世界全体では6カ月ぶりの減少 国内ではミラーレス・レンズ一体型カメラが伸長

一般社団法人カメラ映像機器工業会(CIPA)は1月5日、2020年11月のデジタルカメラ生産出荷実績(同工業会統計)を公開した。6月から回復傾向となっていた世界全体の総出荷台数は6カ月ぶりに減少する流れとなったが、国内市場ではミラーレスカメラおよびレンズ一体型カメラの出荷台数・金額が前月から伸長する結果となった。

概況

11月の総出荷台数は104万371台で、金額は541億2,511万2,000円を記録した。10月の実績(総出荷台数113万4,888台・金額562億869万4,000円)比で総出荷台数が91.7%、金額が96.3%となった。6月から続いていた回復基調が僅かに減少に転じたが、2018年と2019年にも秋から年末にかけては同様に減少の動きを見せていた。

内訳は、一眼レフカメラの出荷台数が27万8,410台(前月比82.2%)、ミラーレスカメラが38万7,818台(前月比93.2%)。金額ベースで見ると一眼レフカメラが110億9,599万4,000円(前月比89.6%)、ミラーレスカメラが353億8,428万3,000円(前月比100.0%)を記録した。ミラーレスカメラにおいては台数が前月から6.8%後退したのに対して、金額では同じという結果になった。

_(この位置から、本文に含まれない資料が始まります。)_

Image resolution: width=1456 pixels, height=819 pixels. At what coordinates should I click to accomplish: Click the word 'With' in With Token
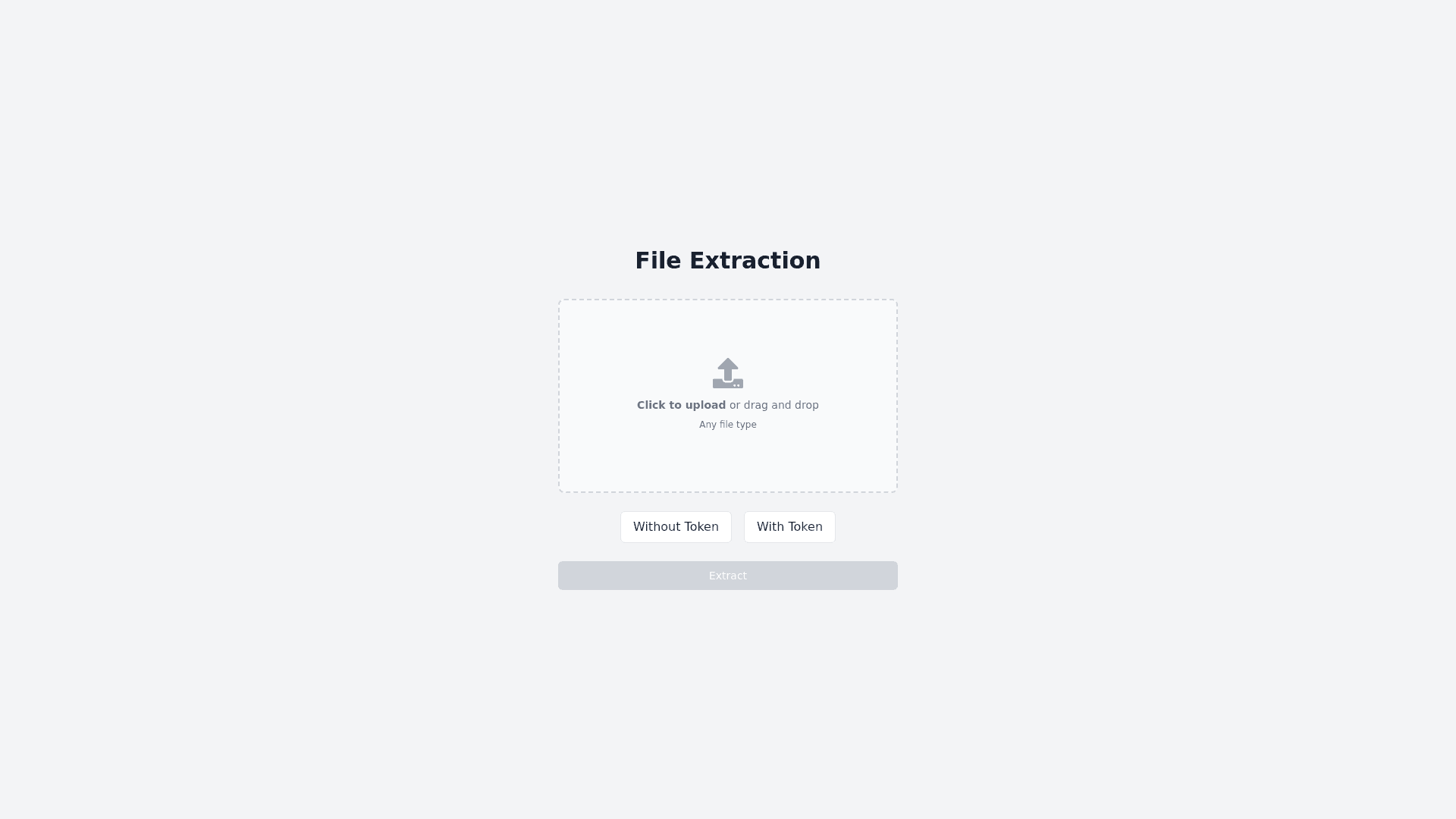pyautogui.click(x=770, y=527)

一方、レンズ一体型カメラは出荷台数が37万4,143台(前月比98.4%)、金額が76億4,483万5,000円(前月比90.6%)を記録しており、出荷台数と金額のいずれも前月から僅かに後退している。

国内の状況

世界全体の総出荷台数では前月から後退したが、国内市場に目を向けると、デジタルカメラ全体の出荷台数が12万9,864台で前月比130.6%を記録した。金額においても49億3,068万6,000円で前月比120.2%となった。

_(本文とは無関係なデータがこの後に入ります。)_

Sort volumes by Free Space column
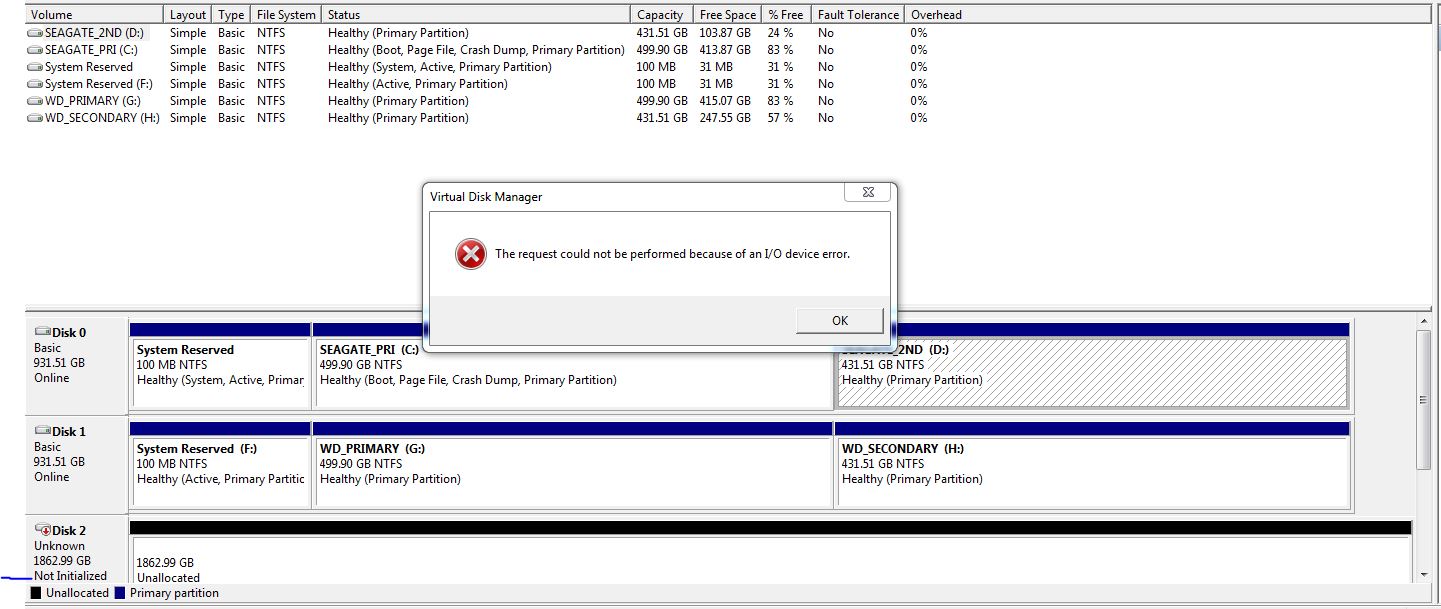 (727, 15)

特に大きな伸びを見せたのはレンズ一体型カメラ。出荷台数が8万3,525台(前月比143.3%)で、金額が14億1,114万7,000円(前月比130.7%)を記録している。

次いで伸びを見せたのがミラーレスカメラで、出荷台数が3万5,207台、金額が30億4,580万7,000円を記録。10月の実績(出荷台数2万9,379台・金額24億6,160万2,000円)比で台数が119.8%、金額が123.7%となった。

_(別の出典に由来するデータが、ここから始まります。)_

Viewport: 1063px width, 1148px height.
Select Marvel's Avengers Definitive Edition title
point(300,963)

一眼レフカメラのみ前月から後退。出荷台数が1万1,132台(94.1%)で、金額が4億7,373万2,000円(前月比84.6%)という結果となった。

国外の状況

国外市場の全体の状況としては、一眼レフカメラの出荷台数が26万7,278台(106億2,226万2,000円)、ミラーレスカメラが35万2,611台(323億3,847万6,000円)、レンズ一体型カメラが29万618台(62億3,368万8,000円)を記録。いずれも前月からおよそ10~16%ほどの後退となった。

特に中国市場においては、一眼レフカメラの出荷台数が2万7,474台(16億7,543万2,000円)、ミラーレスカメラが7万1,762台(72億7,521万6,000円)、レンズ一体型カメラが2万6,216台(8億8,379万円)を記録。いずれも出荷台数が前月から30%近く後退する結果となった。

米州においては、ミラーレスカメラの出荷台数が11万7,111台で前月比103.9%を記録した一方、一眼レフカメラは9万6,569台で前月比65.9%と大幅に減少した。金額面でもミラーレスカメラが106億552万3,000円であるのに対して、一眼レフカメラが29億4,701万6,000円と大きく差が開いた。前月では一眼レフカメラが大きく伸びていた米州だったが、11月の実績ではミラーレスカメラ支持の動きに向いた状況をあらわす結果となった。

欧州地域におけるミラーレスカメラと一眼レフカメラのバランスについては、金額面には差があるものの、依然として出荷台数がほぼ並んだ状況となっている(ミラーレス:11万1,588台、一眼レフ:11万1,593台)。